Did you hear that the inventor of autocorrect died? The funnel will be held tomato. Also, do you know what studies show is the most expensive vehicle to operate? Yes, the Costco shopping cart.

Here are some observations on that fun little inevitability of living called “aging”. I may not have lost all my marbles yet, but there’s a small hole in the bag somewhere. I also spend a lot of time holding the refrigerator door open looking for answers. As for the stove, I turned on the wrong burner and have been cooking nothing for 20 minutes. But I’ve really been watching my weight lately. It’s still there.

If you’re like me, perhaps the biggest lie you tell yourself is: “I don’t need to write that down, I’ll remember it.” And maybe your super power is holding onto junk for years and years and donating it or throwing it away a week before you really need it. When you say “the other day” chances are you could be referring to any time between yesterday and 15 years ago. And really, how much time do you spend debating whether to keep a cardboard box because, you know, it’s a really good box.

And everything is about fitness and working out these days. I overheard a conversation:

“I can’t believe I forgot to go to the gym today. That’s seven years in a row.”

“Well I burn about 2,000 calories every time I put on fitted sheets by myself.”

“At my age rolling out of bed in the morning is the easy part. Getting up off the floor is whole other story.”
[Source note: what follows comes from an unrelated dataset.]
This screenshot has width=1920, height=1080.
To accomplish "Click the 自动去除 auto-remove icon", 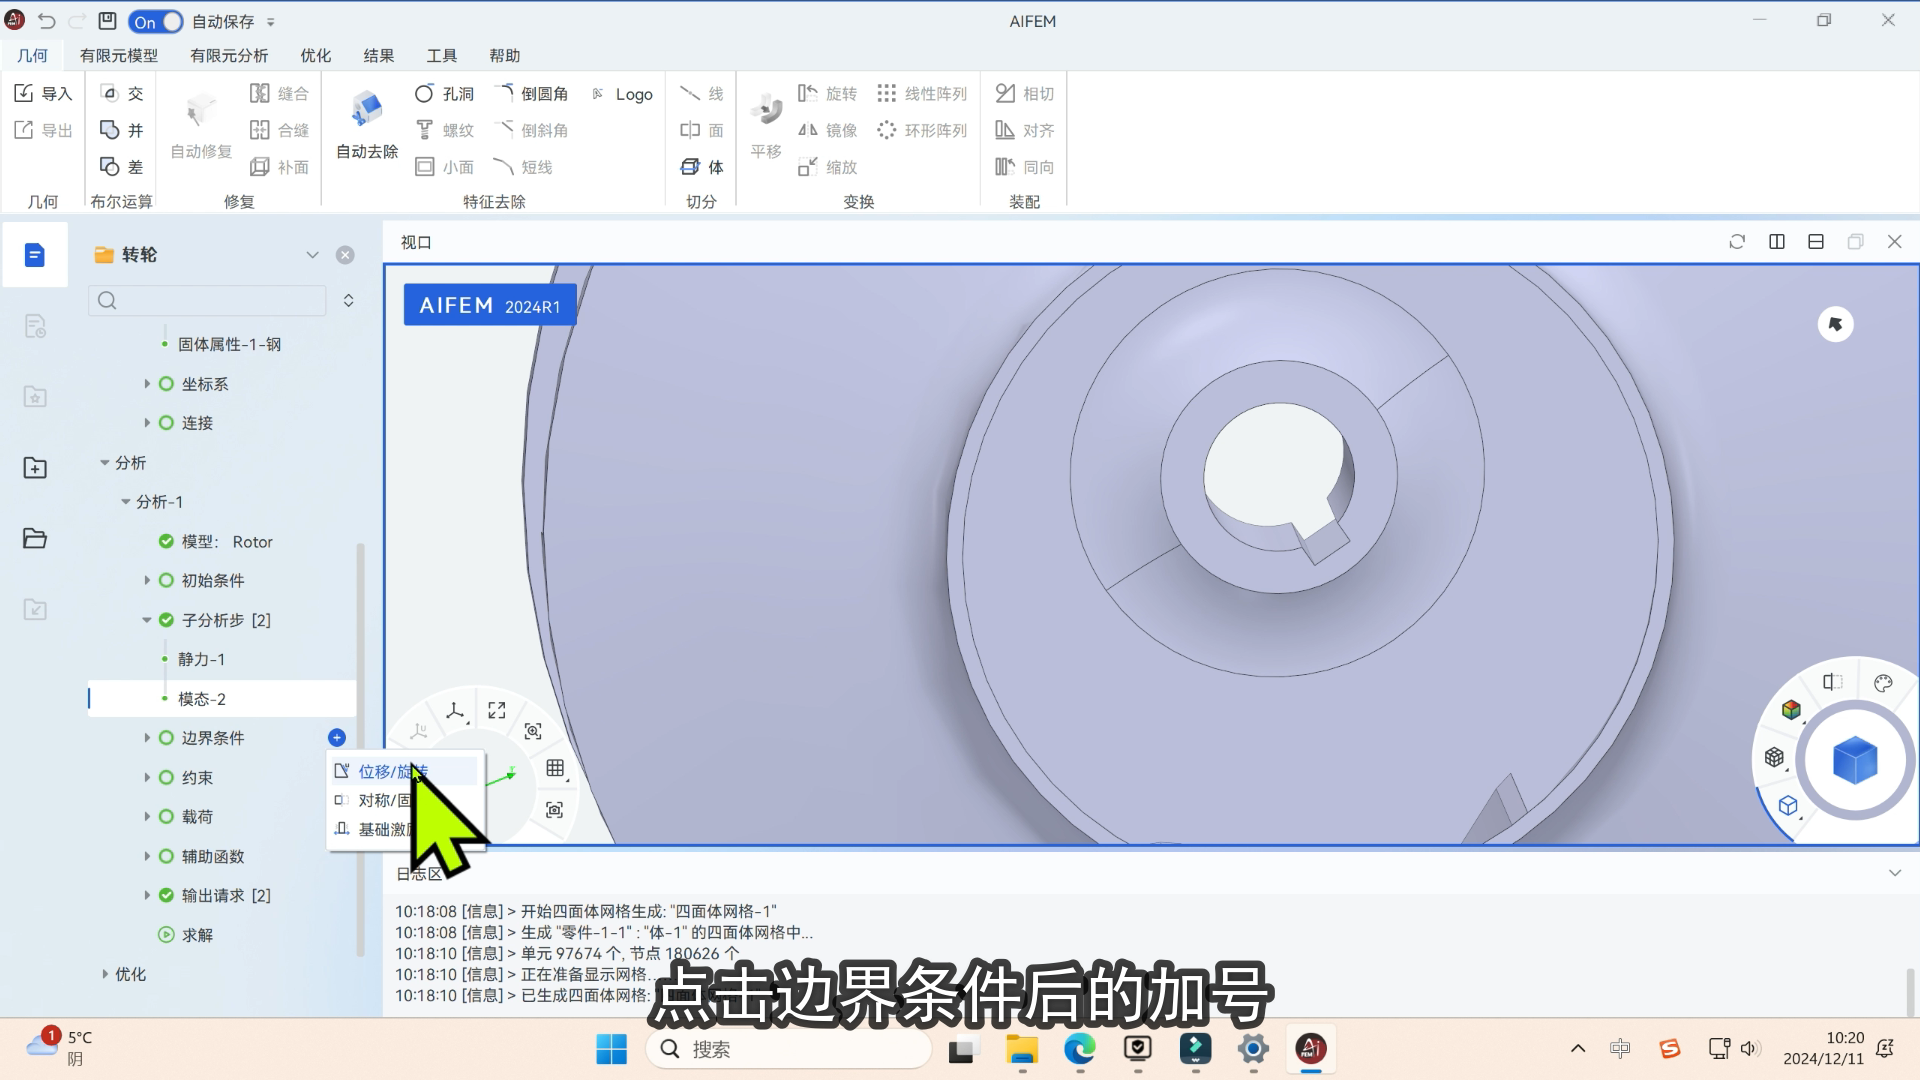I will pyautogui.click(x=366, y=110).
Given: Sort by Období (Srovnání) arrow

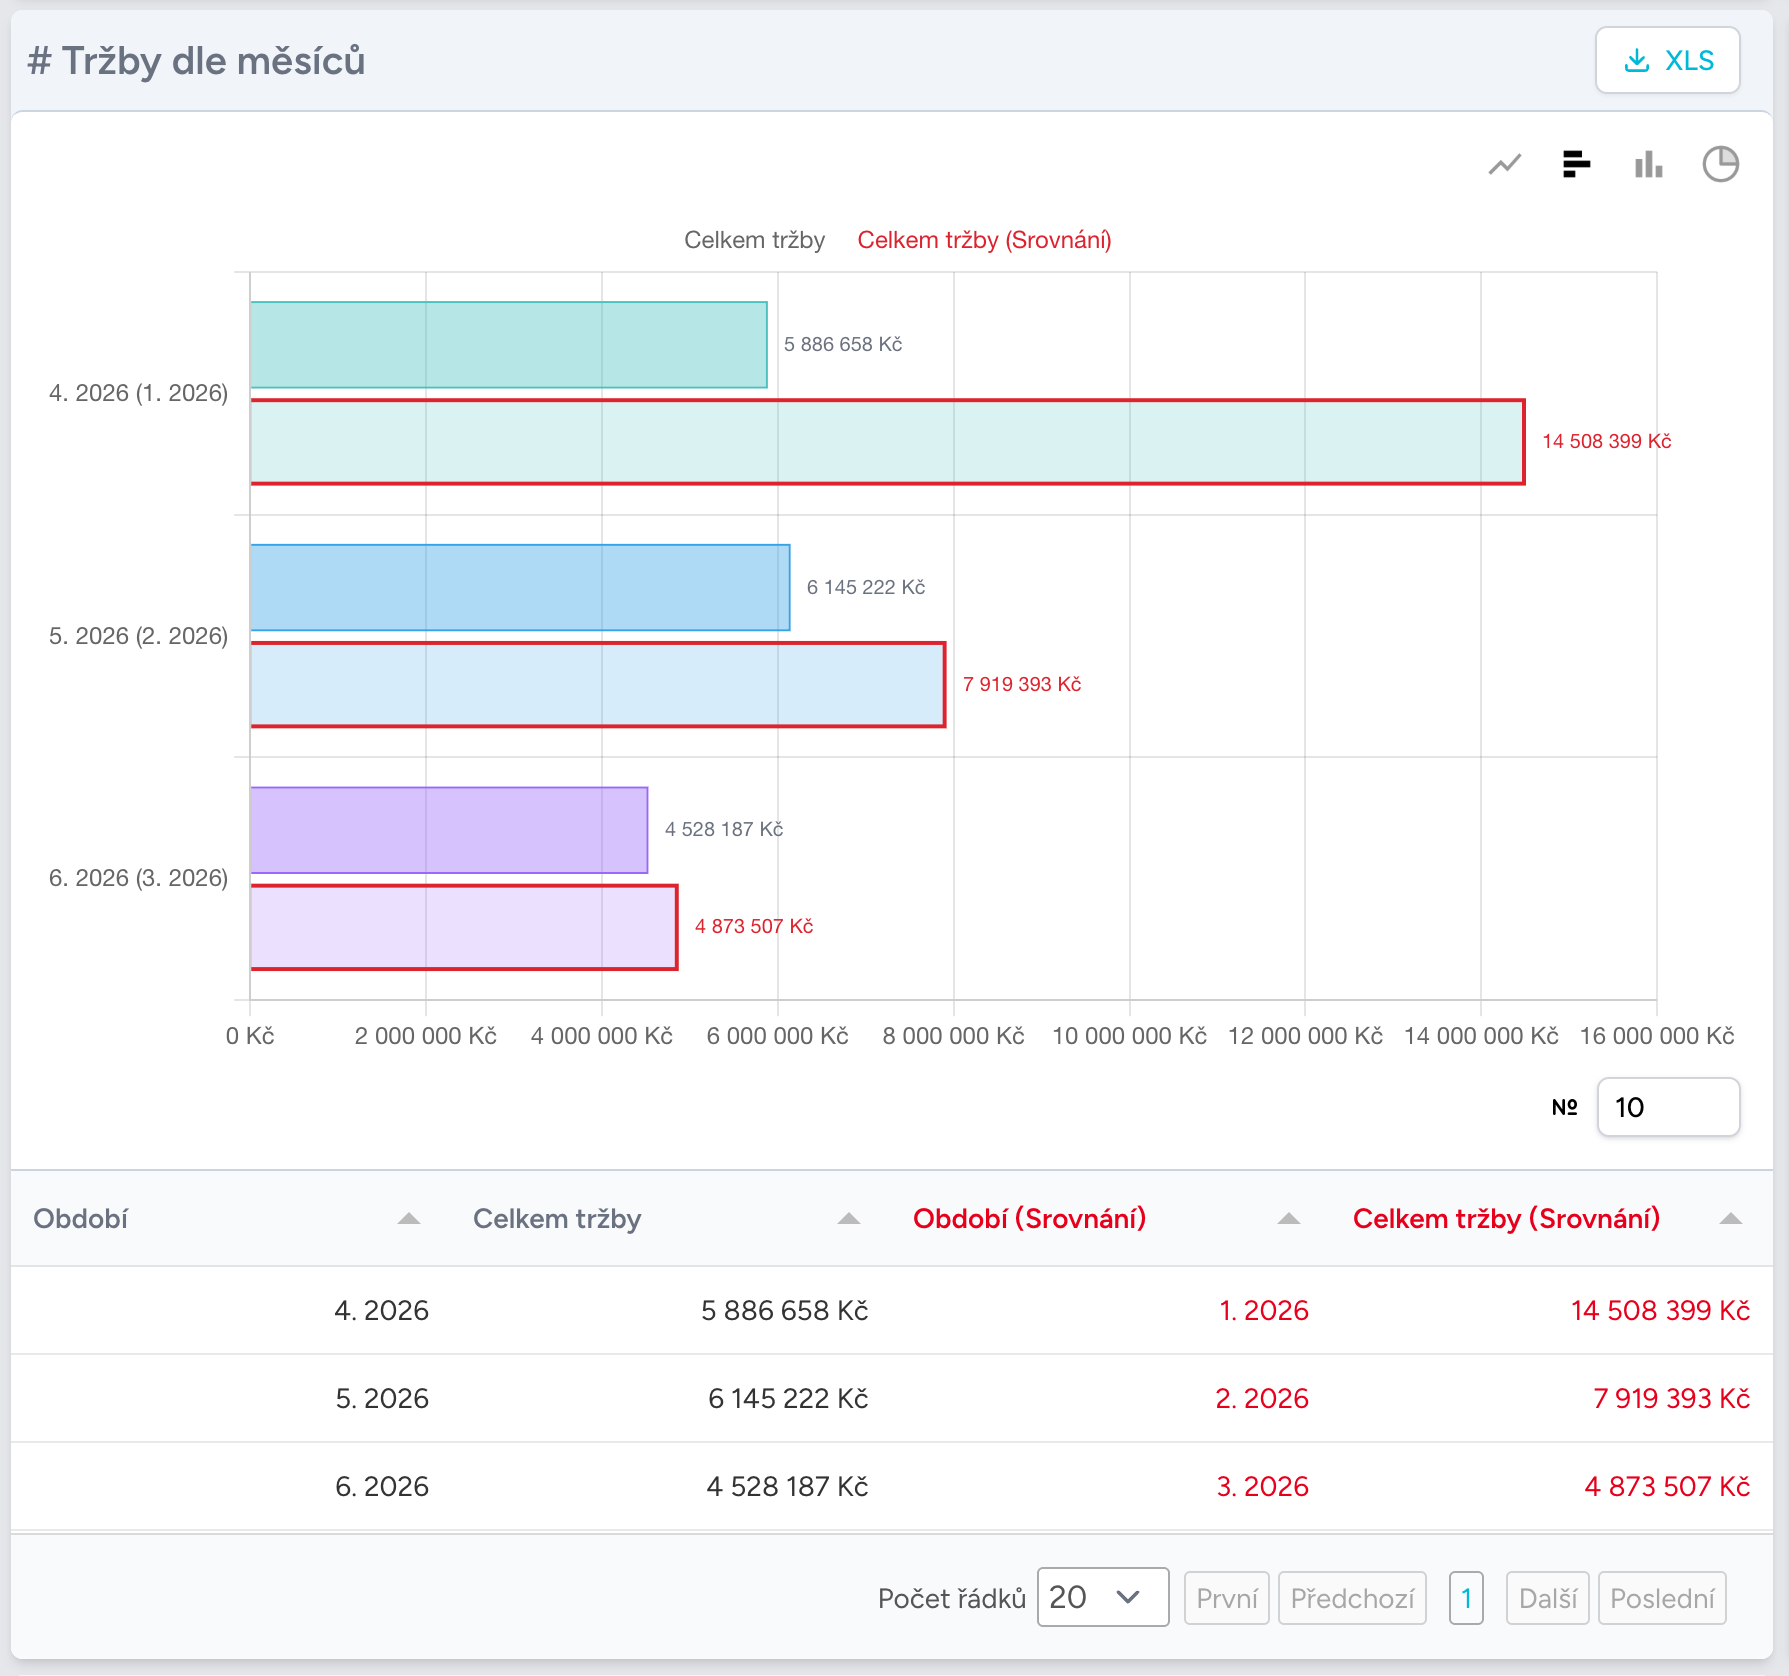Looking at the screenshot, I should pyautogui.click(x=1288, y=1218).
“When I was younger if I dropped something I just picked it up. Now when I drop something I just stare at it for a while trying to decide whether I actually need it or not.”

And here are some random thoughts from random people who are, well, random: I accidentally wore a red shirt to the Target store today, and long story, I’m covering for Debbie this weekend. I choked on a carrot this afternoon and all I could think of was, I bet a donut wouldn’t have done this to me. Good moms let you lick the mixmaster beaters, great moms turn them off first. And don’t you hate it when people act all intellectual and talk about Mozart when they’ve never even seen one of his paintings?